-- Begin Source text --

[boost] Re: [Unicode strings] We're off

21 Mar 2005

      Erik Wien wrote:
...
Daniel James wrote:
...
Why should such a string class stop at unicode? Wouldn't it be a good
idea to support other encodings? It might be better to have such a class
as part of a separate library, probably with 'pluggable' encodings,
which would include unicode.
That was the idea behind the "character_set_traits" class in the current 
prototype. You could just implement the tratis for some other encoding, 
and you'd be set. The problem though (and in my opinion it's a big one), 
is that for the encoded_string class (and any iostream implementation 
based on the same concepts) to be useable at all as a Unicode string 
class, we would have to include a lot of functionality that is Unicode 
specific. (Normalization is one example) What would we do with this 
functionality for Shift-JIS?
I have no idea ;) I know this is a complicated subject, and I'm far from
an expert.

I was writing about the suggested dyanmic string, 'utf_string', possibly
better called 'any_string', or 'encoded_string'. IMO your library should
concentrate on unicode (and perhaps encodings that are close enough to
unicode), and leave other encodings to other libraries. A dynamicly
encoded string class would probably require a different interface,
partly for efficiency's sake and partly because of the differences
between encodings. Also, it will be more important that it interacts
well with other string implementations.

Daniel

-- End Source text --

Given task a >>
Return the whole mailing list post about a Unicode string class word for word.
The entries have no connection to the mailing list post.

-- Begin Raw records --

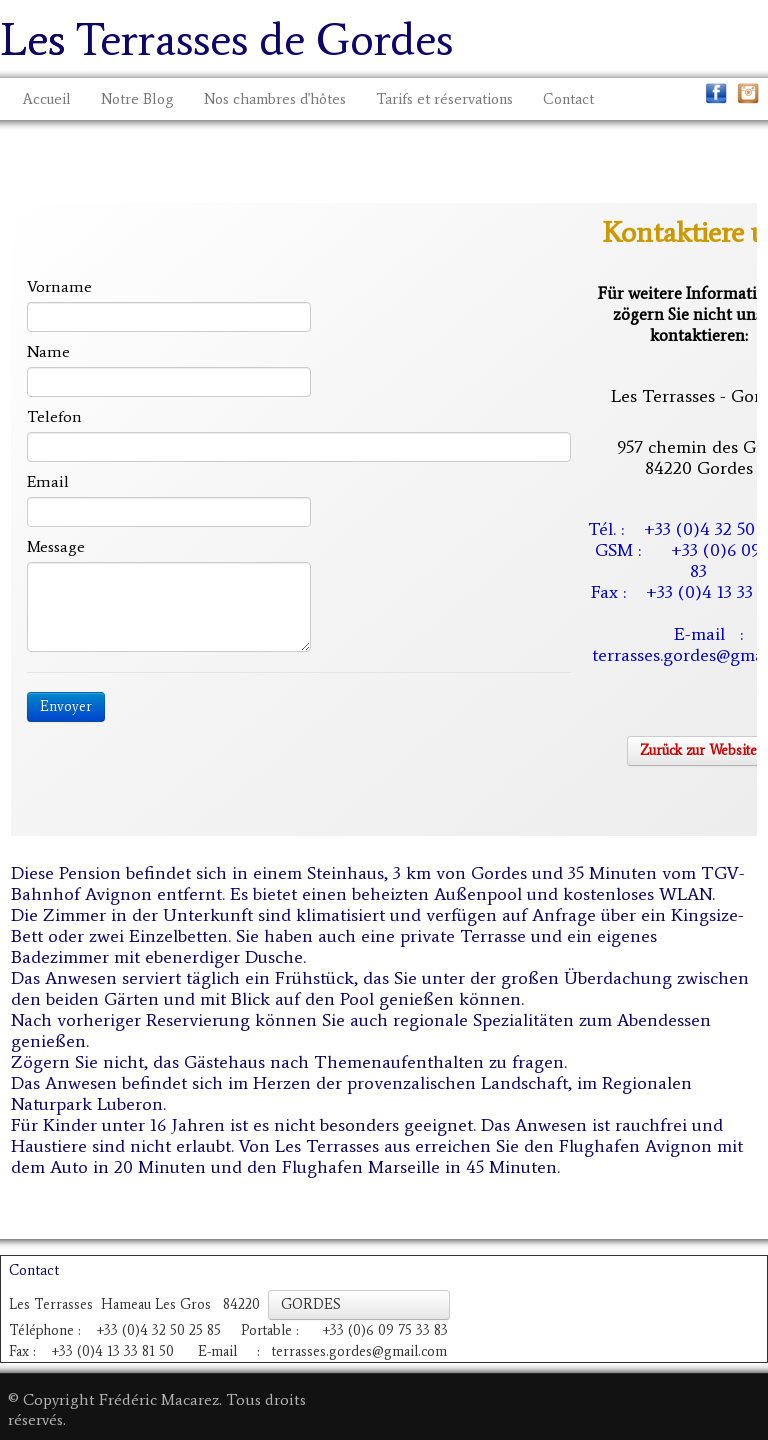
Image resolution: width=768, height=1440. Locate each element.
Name (48, 351)
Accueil (47, 99)
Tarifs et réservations (444, 99)
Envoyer (66, 706)
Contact (568, 99)
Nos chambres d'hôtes (275, 99)
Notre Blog (137, 99)
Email (48, 481)
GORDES (359, 1304)
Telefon (54, 416)
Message (56, 546)
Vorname (59, 286)
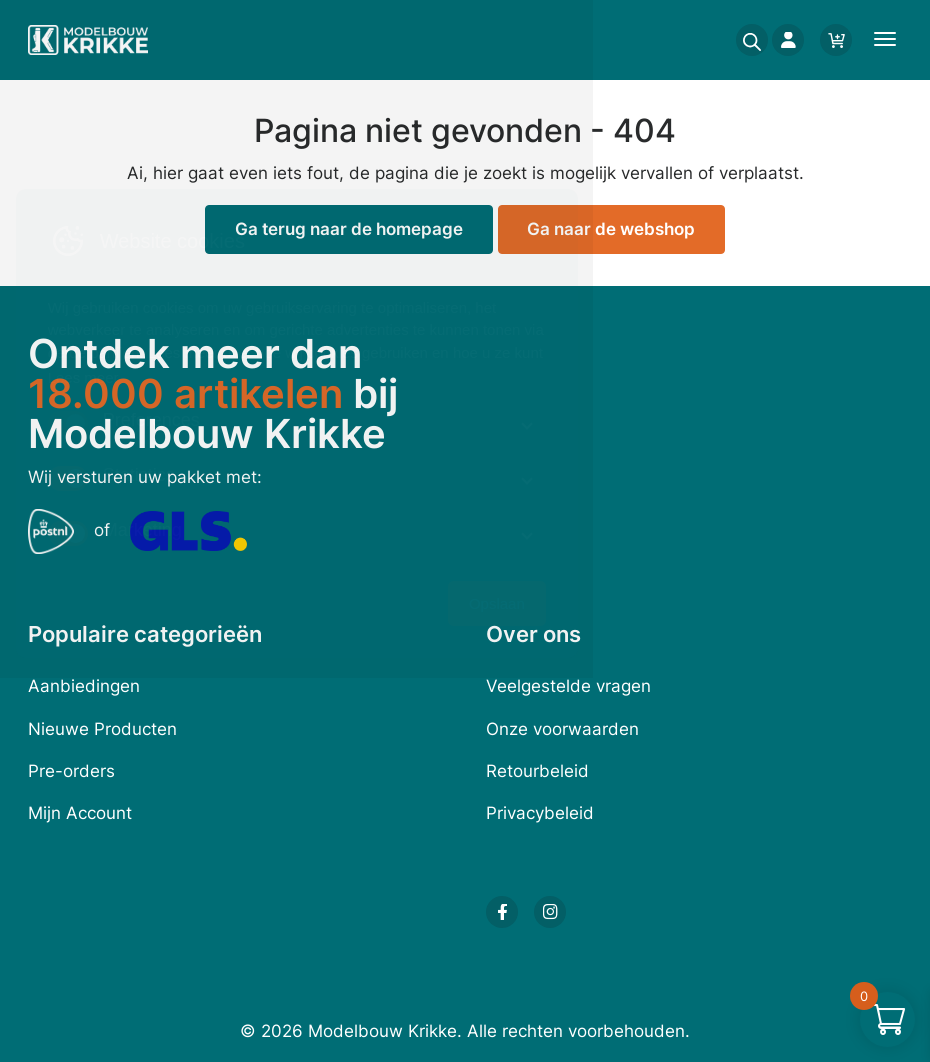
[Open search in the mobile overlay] (746, 40)
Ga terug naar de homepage (349, 229)
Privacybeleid (540, 813)
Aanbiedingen (84, 686)
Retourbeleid (537, 771)
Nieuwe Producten (102, 729)
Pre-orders (71, 771)
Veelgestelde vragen (568, 686)
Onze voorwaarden (562, 729)
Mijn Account (80, 813)
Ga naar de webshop (611, 229)
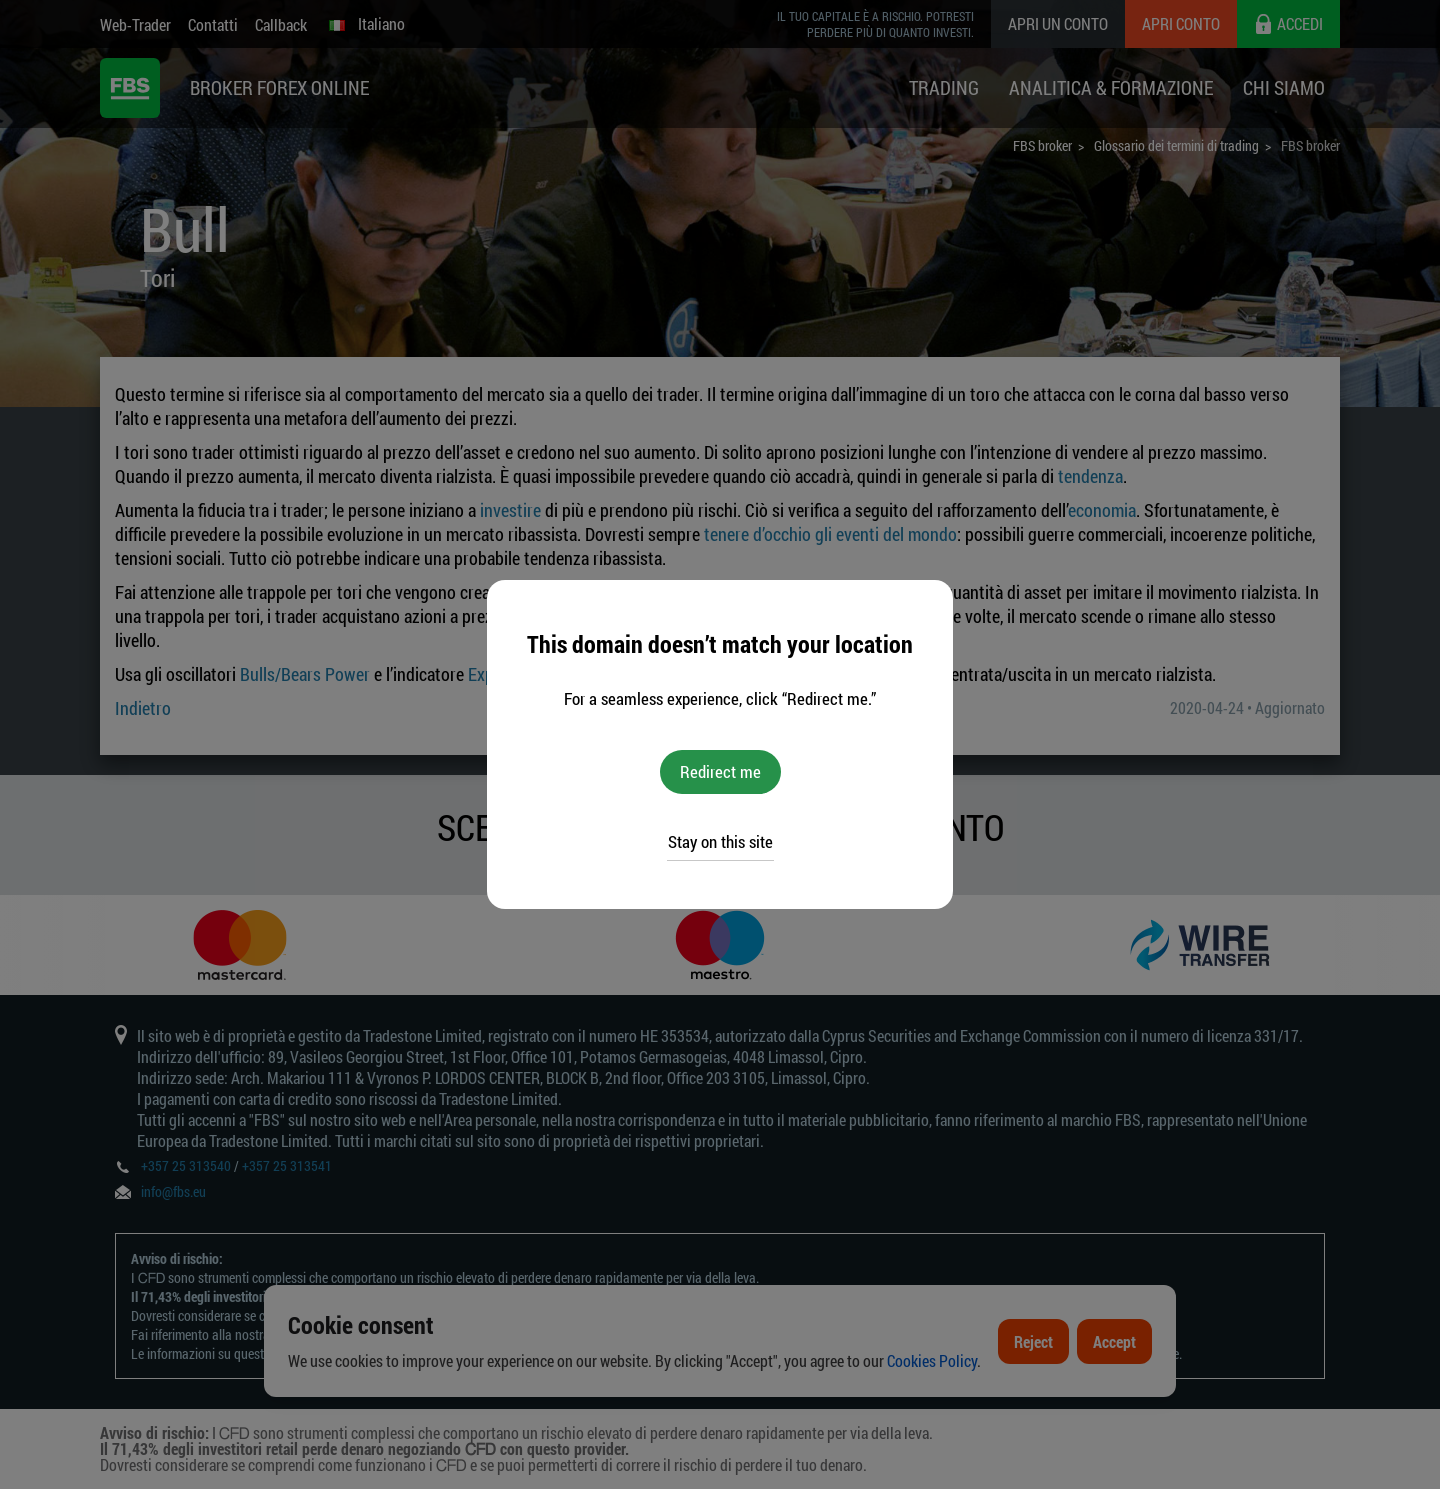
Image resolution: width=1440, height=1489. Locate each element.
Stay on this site (720, 841)
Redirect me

-- End Raw records --

Given task b >>
Return every line of the entries that contains the word "Locate".

Worked solution a >>
[boost] Re: [Unicode strings] We're off

21 Mar 2005

      Erik Wien wrote:
...
Daniel James wrote:
...
Why should such a string class stop at unicode? Wouldn't it be a good
idea to support other encodings? It might be better to have such a class
as part of a separate library, probably with 'pluggable' encodings,
which would include unicode.
That was the idea behind the "character_set_traits" class in the current 
prototype. You could just implement the tratis for some other encoding, 
and you'd be set. The problem though (and in my opinion it's a big one), 
is that for the encoded_string class (and any iostream implementation 
based on the same concepts) to be useable at all as a Unicode string 
class, we would have to include a lot of functionality that is Unicode 
specific. (Normalization is one example) What would we do with this 
functionality for Shift-JIS?
I have no idea ;) I know this is a complicated subject, and I'm far from
an expert.

I was writing about the suggested dyanmic string, 'utf_string', possibly
better called 'any_string', or 'encoded_string'. IMO your library should
concentrate on unicode (and perhaps encodings that are close enough to
unicode), and leave other encodings to other libraries. A dynamicly
encoded string class would probably require a different interface,
partly for efficiency's sake and partly because of the differences
between encodings. Also, it will be more important that it interacts
well with other string implementations.

Daniel

Worked solution b >>
Image resolution: width=768, height=1440. Locate each element.
Image resolution: width=1440, height=1489. Locate each element.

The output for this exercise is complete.